This village, now the location of the National Aerospace Laboratories campus, has a temple complex housing multiple Tamil inscriptions. The earliest of these is in and dated to 1295 CE and is engraved on the basement of the Sōmēsvara Temple in the complex. Another donation inscription dated 1381 mentions 'Vēlūr', the archaic version of the present name. Sculptures from the 8th and 10th centuries have been found at this complex, pushing the date of this settlement back further.

== Languages and scripts ==
Most inscriptions in the city are in the Kannada and Tamil languages. Some epigraphs in Telugu and Sanskrit have also been found. A few inscriptions from the 18th century CE onwards are also in Persian. Various scripts, such as Kannada, Grantha, Tamil, Devanagari and Persian, have been used as suitable in these inscriptions.

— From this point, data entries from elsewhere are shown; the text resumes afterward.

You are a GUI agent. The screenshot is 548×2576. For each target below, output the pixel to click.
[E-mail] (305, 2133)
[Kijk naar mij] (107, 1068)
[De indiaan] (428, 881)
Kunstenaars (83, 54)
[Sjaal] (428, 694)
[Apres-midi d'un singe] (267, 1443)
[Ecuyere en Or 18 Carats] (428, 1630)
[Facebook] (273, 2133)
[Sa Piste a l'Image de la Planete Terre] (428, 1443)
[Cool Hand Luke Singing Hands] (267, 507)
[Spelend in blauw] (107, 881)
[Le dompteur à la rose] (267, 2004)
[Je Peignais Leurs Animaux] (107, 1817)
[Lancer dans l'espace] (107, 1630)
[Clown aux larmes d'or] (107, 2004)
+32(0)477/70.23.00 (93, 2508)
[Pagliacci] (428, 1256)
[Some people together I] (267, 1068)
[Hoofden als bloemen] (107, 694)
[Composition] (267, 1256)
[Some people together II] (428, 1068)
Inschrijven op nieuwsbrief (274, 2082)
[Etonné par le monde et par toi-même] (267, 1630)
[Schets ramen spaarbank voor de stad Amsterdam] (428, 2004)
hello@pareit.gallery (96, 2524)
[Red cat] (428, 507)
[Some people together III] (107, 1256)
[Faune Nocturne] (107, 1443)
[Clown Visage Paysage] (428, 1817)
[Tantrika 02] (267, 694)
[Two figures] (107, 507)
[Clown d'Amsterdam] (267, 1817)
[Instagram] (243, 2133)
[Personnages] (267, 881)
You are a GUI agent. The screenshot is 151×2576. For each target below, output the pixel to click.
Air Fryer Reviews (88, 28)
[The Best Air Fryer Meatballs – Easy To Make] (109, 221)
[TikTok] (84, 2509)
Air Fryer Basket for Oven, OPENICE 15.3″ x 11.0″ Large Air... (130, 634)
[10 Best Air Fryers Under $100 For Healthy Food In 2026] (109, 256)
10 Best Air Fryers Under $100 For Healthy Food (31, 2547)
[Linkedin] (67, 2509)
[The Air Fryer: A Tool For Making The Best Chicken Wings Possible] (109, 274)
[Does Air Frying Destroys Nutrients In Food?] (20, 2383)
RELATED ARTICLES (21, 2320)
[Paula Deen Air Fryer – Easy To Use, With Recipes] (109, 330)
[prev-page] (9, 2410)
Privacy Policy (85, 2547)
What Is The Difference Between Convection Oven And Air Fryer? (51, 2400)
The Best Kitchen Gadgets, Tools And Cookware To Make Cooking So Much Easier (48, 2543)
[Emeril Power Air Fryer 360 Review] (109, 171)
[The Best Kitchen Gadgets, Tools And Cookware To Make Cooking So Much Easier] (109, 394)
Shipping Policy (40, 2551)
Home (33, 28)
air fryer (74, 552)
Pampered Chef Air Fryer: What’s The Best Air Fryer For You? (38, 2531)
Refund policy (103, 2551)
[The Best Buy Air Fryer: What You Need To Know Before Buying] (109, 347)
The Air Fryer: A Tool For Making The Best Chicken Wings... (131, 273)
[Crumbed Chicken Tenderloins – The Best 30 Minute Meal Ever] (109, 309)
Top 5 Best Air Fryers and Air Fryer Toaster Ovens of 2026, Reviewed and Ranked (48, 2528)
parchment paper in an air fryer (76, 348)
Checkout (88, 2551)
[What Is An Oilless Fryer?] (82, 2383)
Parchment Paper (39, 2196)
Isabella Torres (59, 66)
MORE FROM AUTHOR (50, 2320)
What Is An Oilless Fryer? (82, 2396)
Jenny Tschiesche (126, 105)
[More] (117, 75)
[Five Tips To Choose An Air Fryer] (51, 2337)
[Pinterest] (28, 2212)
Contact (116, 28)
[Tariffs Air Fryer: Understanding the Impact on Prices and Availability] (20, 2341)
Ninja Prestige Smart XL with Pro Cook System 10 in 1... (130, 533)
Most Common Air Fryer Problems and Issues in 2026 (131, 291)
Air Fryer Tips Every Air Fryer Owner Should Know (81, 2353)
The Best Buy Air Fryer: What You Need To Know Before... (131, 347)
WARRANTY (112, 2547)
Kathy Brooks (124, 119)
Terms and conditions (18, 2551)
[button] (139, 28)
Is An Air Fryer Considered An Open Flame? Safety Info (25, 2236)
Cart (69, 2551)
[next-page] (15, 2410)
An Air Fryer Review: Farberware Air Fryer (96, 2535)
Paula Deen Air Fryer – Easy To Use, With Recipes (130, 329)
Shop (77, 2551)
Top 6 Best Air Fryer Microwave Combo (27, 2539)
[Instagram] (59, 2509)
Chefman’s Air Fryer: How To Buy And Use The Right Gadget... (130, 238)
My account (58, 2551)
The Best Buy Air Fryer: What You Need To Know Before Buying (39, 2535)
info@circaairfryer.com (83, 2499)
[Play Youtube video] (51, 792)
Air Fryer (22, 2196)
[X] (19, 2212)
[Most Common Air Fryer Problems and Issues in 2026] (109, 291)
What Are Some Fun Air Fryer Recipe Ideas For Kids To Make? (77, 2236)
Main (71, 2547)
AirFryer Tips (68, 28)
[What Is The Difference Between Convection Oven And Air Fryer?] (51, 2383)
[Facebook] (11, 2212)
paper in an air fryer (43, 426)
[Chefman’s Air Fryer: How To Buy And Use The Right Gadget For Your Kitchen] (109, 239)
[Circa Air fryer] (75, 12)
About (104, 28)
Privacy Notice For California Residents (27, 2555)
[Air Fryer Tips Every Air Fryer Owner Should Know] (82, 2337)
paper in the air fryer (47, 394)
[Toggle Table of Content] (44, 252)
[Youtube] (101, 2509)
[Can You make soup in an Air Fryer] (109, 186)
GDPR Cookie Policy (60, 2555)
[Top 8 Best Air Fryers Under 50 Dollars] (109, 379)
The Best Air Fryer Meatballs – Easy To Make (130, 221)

==Publications documenting Bengaluru's inscriptions==

=== Epigraphia Carnatica ===
This series, published by the Mysore Archaeological Department and later the Directorate of Archaeology and Museums, Karnataka, is the most comprehensive source of inscription information in Karnataka. Its ninth volume, published in 1905, specifically focuses on Bangalore District and covers almost 1500 inscriptions from the region.

=== Mysore archaeology reports ===
These Annual Reports of Mysore Archaeology Department starting from the late 19th century document new inscription discoveries made by members of the Archaeological Survey of Mysore during fieldwork. Reports from years ending 1910, 1914, 1915, 1919, 1922, and 1942 record findings from the region of Bengaluru.

=== South Indian inscriptions ===
This series, published by the Archaeological Survey of India, includes several volumes dedicated to inscriptions from Karnataka, with some containing references to inscriptions found in Bengaluru.

=== The Indian Antiquary ===
This pioneering journal of Oriental research, published from 1872 to 1916, featured numerous articles and translations of inscriptions from Bengaluru, offering valuable insights into early interpretations and discoveries.

=== Local journals and articles ===
Numerous local journals and research articles have featured studies and translations of specific Bengaluru inscriptions, offering in-depth analysis and interpretations. Notably, publications like Quarterly Journal of the Mythic Society, Itihasa Darshana, and Itihasa Darpana, Sadhane, Karnataka Lochana, Kannada Sahitya parishatpatrike, and Manavika Karnataka, have made significant contributions to documenting and understanding these historical records.

== Current status and preservation ==
According to recent field research, it has been found that 30-40% of all epigraphs recorded in the past are currently untraceable. Due to rapid urbanization, they have either been moved to different locations, reused for other purposes or destroyed. Natural weathering and corrosion also deteriorate the surface and engravings of these artifacts, even if placed at a secure location.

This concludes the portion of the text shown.